Quando ho letto stamattina che dopo dieci anni sono stati fatti gli stessi cori “partigiani” eseguiti ai funerali, sono rimasto perplesso, pur rimanendo incerto se definire migliore quell’urlare rispetto ad alcune canzonette presenti nelle nostre liturgie… Di là da ciò, mi chiedo se l’accoglienza cristiana si possa ridurre a un “salvi tutti”, senza impegno e conversione. Qui, però, si levano scudi: c’è il rischio infatti di diventare farisei che rispettano le norme senza cuore!
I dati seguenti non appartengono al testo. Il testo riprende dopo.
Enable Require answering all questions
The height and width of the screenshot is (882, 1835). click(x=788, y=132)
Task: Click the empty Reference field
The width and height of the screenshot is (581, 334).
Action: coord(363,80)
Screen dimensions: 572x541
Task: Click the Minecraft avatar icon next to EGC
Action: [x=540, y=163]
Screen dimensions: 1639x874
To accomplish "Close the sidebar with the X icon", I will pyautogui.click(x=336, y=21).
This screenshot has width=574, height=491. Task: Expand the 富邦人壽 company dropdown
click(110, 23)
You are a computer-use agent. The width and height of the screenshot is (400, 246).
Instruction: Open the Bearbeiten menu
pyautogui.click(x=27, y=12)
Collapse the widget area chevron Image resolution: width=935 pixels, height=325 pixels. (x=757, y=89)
È innegabile che questo sia un errore, pur essendo uno sbaglio diametralmente opposto al precedente. Nondimeno, non fa del primo errore qualcosa di giusto.

Il Vangelo proposto oggi dalla Liturgia ambrosiana nella versione giovannea propone una soluzione: trattasi della moltiplicazione dei pani e dei pesci a partire dal dono di un ragazzo che offre i suoi al Maestro. Ragionando tra me e me mi son chiesto se non sia questa la vera via della giustizia (anche sociale). Quel giovinetto avrebbe potuto spartire il suo cibo con i suoi cari o con qualche amico, e sarebbe stato un comportamento encomiabile. Avrebbe addirittura potuto condividere il desco con qualche vicino sconosciuto fino a quel momento, e questa sarebbe stata una scelta che avrebbe suscitato il plauso di chiunque. Invece, ha dato il suo poco a Gesù che l’ha moltiplicato per tutti. Sono persuaso che la giustizia sociale sia una pia illusione e con ciò non intendo asserire che non vada perseguita il più e il meglio possibile, ma pensare di realizzarla qui sulla terra mi pare operazione se non impossibile quantomeno assai difficile. Perché? Perché l’uomo imperfetto non riuscirà mai in una cosa così perfetta, è troppo grande il suo limite se Qualcuno non lo aiuta a superarsi. Le grandi ideologie non bastano, perché a essere intellettualmente onesti anche quella riassunta in cori da stadio succitati ha portato a scarsi risultati. Qualcuno – risentito – affermerà che ha portato al punto in cui siamo. Appunto. Quanto odio, quanta differenza sociale, quanta violenza, per cosa? Per essere punto e a capo. Stati e culture che hanno perseguito tale ideologia sono diventati un mostro sempre più distante dall’ideale ideologico (Cina docet).

Per cui c’è un’altra via, quella cristiana che insegna a dare a Gesù: consegnare e consegnarsi a lui. In tal modo il poco può sfamare – miracolo! – tanta gente. Egli, inoltre, non fa mai il miracolo in solitudine, ma sempre vuole appoggiarsi ai suoi discepoli. C’è una mediazione che implica la responsabilità di ciascuno – mai dissolta nel collettivismo – affinché il miracolo si realizzi. È innegabile che donarsi è assai faticoso.

Da altra parte, magari è più facile innalzare canzonette con il pugno chiuso, fomentare l’odio contro chi non la pensa “uguale”, continuare una devozione (questa sì fondamentalista) verso un credo politico, smaterializzare nel collettivo l’impegno personale. Senza moralismo o qualsivoglia giudizio da parte di chi scrive, noi si preferisce dare quel poco che abbiamo a Gesù, aiutarlo a ridistribuirlo, pur nelle nostre mancanze che non ci fanno perfetti, ma certi della Sua verità, e nel costante logorio del quotidiano. Senza alzare grida, senza sdegno, senza utopie.